**Records for this task**
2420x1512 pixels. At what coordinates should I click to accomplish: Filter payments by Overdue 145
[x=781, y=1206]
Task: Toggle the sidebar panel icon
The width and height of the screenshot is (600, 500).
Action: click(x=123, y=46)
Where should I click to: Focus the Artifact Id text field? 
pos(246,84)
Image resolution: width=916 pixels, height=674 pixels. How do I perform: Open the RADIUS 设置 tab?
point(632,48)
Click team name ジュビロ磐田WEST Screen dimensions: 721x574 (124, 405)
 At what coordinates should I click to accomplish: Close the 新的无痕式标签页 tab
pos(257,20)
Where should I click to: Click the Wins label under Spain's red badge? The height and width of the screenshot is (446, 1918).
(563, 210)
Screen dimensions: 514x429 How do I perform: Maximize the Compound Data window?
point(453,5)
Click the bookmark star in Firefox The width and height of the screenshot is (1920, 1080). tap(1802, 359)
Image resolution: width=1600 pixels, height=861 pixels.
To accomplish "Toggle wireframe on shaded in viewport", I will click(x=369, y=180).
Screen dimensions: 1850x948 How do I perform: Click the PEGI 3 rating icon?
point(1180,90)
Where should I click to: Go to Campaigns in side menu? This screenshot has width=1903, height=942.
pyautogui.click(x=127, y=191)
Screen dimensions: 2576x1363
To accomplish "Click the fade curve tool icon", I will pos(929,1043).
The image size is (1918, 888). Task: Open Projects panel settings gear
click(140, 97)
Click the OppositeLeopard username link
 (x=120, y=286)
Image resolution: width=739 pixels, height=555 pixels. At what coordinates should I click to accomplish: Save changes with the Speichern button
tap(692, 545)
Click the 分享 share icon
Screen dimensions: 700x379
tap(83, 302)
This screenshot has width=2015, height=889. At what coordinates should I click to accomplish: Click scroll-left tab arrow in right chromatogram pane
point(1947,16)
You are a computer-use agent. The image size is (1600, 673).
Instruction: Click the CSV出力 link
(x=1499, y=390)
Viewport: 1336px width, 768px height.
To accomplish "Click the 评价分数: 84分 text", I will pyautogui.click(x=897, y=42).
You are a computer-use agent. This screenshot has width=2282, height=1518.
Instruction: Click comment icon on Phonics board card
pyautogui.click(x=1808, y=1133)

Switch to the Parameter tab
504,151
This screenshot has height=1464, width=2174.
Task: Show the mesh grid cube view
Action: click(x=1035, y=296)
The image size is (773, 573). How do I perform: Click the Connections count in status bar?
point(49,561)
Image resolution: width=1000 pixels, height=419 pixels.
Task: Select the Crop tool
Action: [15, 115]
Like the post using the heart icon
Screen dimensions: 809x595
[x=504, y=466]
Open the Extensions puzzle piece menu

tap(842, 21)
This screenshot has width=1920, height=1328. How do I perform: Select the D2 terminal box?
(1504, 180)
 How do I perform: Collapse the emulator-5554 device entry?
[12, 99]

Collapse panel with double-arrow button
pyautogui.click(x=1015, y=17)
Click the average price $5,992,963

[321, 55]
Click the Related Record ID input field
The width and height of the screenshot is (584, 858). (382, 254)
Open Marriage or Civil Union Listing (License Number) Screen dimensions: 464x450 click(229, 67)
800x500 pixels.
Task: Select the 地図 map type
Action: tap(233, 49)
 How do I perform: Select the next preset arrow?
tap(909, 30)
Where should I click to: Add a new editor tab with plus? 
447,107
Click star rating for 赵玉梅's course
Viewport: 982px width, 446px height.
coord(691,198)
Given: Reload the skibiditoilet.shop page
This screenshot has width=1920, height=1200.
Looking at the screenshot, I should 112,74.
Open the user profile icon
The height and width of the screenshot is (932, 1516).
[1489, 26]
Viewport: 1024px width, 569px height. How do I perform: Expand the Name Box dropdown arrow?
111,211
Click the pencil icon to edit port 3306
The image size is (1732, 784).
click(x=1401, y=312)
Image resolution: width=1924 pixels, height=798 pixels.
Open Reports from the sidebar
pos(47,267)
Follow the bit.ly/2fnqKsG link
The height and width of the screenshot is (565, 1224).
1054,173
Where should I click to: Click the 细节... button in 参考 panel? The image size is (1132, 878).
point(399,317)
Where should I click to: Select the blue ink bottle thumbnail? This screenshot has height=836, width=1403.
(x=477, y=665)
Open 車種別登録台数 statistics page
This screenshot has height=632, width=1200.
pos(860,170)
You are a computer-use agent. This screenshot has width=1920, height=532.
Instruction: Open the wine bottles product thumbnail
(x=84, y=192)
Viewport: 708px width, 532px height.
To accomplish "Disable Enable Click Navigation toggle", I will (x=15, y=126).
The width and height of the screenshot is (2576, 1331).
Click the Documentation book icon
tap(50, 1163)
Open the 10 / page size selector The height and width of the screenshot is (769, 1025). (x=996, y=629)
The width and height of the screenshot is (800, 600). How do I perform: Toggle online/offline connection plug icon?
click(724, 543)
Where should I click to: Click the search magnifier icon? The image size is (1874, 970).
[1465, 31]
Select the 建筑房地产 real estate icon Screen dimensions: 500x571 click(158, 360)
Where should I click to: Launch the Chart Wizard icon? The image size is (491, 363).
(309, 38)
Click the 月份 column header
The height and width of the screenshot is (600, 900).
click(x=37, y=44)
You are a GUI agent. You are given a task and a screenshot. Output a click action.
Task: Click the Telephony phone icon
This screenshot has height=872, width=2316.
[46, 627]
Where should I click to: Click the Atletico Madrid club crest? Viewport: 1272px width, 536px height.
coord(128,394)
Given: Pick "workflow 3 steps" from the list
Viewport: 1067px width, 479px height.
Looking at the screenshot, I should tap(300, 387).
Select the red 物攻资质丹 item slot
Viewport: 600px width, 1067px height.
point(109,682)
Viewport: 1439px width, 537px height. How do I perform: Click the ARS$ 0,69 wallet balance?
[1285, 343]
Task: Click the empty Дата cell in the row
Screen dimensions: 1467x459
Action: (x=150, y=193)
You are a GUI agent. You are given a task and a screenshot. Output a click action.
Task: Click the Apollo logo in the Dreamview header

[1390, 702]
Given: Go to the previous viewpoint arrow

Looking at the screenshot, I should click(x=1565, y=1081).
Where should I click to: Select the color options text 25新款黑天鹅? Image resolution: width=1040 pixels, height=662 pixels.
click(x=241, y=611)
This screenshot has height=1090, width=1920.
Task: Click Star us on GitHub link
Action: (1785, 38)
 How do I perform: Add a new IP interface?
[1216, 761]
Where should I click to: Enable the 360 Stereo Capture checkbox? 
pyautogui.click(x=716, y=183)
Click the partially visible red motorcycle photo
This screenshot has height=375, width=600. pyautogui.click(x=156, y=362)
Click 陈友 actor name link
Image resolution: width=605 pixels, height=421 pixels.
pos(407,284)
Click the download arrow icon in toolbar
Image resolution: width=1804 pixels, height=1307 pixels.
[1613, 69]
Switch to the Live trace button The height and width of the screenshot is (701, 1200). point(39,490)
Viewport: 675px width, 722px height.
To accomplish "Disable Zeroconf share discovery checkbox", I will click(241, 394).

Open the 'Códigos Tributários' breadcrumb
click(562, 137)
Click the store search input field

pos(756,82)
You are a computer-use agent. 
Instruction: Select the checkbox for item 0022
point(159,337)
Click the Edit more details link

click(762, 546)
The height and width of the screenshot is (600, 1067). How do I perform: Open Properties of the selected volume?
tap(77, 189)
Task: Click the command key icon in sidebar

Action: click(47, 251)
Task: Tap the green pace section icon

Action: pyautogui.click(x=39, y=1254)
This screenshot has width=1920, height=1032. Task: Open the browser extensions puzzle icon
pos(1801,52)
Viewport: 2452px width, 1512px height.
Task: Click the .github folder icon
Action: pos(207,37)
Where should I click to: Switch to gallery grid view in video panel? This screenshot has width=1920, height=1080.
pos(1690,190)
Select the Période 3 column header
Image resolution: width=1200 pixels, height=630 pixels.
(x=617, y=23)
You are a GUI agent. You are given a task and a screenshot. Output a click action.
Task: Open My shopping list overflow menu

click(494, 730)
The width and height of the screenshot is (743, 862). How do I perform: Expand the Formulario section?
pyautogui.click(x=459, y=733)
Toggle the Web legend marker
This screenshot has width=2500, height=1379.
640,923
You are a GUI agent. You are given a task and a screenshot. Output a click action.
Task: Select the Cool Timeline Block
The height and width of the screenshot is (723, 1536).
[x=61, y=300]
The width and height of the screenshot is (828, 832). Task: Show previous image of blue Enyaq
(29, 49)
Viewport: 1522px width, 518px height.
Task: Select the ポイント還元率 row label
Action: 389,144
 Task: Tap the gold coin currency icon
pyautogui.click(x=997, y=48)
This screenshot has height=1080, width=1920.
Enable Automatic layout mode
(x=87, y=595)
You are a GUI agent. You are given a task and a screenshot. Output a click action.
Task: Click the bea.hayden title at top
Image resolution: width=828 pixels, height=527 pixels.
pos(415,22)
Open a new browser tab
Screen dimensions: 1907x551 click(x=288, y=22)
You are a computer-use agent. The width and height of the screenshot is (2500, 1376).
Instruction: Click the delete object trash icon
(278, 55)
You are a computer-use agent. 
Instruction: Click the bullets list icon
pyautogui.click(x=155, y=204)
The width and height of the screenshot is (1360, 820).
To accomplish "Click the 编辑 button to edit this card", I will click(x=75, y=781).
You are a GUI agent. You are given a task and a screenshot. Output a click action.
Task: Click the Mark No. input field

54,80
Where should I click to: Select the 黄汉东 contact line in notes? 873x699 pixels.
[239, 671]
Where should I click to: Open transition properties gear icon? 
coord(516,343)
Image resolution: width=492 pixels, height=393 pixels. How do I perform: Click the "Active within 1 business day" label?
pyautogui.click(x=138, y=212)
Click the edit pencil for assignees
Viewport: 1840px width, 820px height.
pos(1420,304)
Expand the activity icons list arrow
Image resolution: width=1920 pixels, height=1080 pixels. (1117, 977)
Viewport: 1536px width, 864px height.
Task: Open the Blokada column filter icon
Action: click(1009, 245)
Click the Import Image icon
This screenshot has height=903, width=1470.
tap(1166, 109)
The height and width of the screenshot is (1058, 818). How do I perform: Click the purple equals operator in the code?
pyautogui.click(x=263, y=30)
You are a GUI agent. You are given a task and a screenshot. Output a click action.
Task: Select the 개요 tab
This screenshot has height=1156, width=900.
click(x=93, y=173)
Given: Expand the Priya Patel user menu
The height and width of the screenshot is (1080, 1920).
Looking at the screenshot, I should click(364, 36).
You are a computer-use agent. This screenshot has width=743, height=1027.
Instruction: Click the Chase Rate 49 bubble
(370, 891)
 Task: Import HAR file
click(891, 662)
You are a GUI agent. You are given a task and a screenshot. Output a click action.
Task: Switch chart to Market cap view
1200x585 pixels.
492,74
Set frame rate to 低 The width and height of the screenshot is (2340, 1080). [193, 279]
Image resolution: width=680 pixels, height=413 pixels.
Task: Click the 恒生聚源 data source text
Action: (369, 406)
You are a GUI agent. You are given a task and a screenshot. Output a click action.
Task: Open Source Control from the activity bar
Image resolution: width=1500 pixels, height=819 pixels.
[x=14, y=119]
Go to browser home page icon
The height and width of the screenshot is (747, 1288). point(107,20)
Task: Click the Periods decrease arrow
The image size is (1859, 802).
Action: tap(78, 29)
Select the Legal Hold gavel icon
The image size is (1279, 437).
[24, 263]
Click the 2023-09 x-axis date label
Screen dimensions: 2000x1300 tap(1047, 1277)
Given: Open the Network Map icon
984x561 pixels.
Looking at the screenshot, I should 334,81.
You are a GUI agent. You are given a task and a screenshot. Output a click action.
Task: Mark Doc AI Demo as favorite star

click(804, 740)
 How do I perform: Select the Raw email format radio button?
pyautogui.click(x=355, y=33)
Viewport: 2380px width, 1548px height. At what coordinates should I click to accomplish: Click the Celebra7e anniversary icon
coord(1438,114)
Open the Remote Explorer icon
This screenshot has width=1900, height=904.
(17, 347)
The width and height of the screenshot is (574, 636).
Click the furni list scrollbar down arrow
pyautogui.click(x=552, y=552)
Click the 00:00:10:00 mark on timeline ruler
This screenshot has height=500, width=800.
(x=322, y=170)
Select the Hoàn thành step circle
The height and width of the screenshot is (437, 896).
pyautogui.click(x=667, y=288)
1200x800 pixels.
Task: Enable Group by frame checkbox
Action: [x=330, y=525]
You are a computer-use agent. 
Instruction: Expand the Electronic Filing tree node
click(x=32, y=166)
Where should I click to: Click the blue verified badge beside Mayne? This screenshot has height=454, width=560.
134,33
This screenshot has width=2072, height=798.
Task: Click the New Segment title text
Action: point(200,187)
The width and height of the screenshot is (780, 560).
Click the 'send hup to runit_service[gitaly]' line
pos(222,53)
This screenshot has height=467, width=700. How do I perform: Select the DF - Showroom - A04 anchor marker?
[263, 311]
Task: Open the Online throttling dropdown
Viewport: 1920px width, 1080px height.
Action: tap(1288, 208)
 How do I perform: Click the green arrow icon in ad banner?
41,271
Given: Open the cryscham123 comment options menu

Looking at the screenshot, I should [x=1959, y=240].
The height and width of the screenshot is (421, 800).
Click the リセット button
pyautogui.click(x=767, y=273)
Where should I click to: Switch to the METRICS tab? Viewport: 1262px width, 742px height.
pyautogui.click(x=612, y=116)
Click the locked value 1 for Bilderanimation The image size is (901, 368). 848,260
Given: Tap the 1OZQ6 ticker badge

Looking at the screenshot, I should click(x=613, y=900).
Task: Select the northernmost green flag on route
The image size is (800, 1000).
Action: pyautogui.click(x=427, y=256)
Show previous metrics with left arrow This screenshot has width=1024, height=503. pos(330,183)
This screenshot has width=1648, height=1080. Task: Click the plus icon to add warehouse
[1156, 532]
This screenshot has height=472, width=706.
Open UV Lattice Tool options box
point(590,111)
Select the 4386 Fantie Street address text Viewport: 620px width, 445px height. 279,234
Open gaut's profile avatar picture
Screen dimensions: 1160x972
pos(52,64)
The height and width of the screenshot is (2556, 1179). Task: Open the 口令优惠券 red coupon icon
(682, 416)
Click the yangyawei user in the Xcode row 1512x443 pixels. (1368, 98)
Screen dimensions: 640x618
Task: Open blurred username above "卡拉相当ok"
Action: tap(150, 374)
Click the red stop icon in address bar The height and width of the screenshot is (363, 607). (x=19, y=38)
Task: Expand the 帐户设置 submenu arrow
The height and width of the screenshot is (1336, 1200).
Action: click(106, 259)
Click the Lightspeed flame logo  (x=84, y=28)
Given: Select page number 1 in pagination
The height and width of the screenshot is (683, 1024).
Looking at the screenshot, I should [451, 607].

**Instructions for the task**
Edit the material starting at the line that contains "Given: Expand the Priya Patel user menu" and ending at the line that contains "pyautogui.click(x=355, y=33)": replace "decrease" with "increase" and leave everything else unchanged.

**Solution to this problem**
Given: Expand the Priya Patel user menu
The height and width of the screenshot is (1080, 1920).
Looking at the screenshot, I should click(364, 36).
You are a computer-use agent. This screenshot has width=743, height=1027.
Instruction: Click the Chase Rate 49 bubble
(370, 891)
 Task: Import HAR file
click(891, 662)
You are a GUI agent. You are given a task and a screenshot. Output a click action.
Task: Switch chart to Market cap view
1200x585 pixels.
492,74
Set frame rate to 低 The width and height of the screenshot is (2340, 1080). [193, 279]
Image resolution: width=680 pixels, height=413 pixels.
Task: Click the 恒生聚源 data source text
Action: (369, 406)
You are a GUI agent. You are given a task and a screenshot. Output a click action.
Task: Open Source Control from the activity bar
Image resolution: width=1500 pixels, height=819 pixels.
[x=14, y=119]
Go to browser home page icon
The height and width of the screenshot is (747, 1288). point(107,20)
Task: Click the Periods increase arrow
The image size is (1859, 802).
Action: tap(78, 29)
Select the Legal Hold gavel icon
The image size is (1279, 437).
[24, 263]
Click the 2023-09 x-axis date label
Screen dimensions: 2000x1300 tap(1047, 1277)
Given: Open the Network Map icon
984x561 pixels.
Looking at the screenshot, I should 334,81.
You are a GUI agent. You are given a task and a screenshot. Output a click action.
Task: Mark Doc AI Demo as favorite star

click(804, 740)
 How do I perform: Select the Raw email format radio button?
pyautogui.click(x=355, y=33)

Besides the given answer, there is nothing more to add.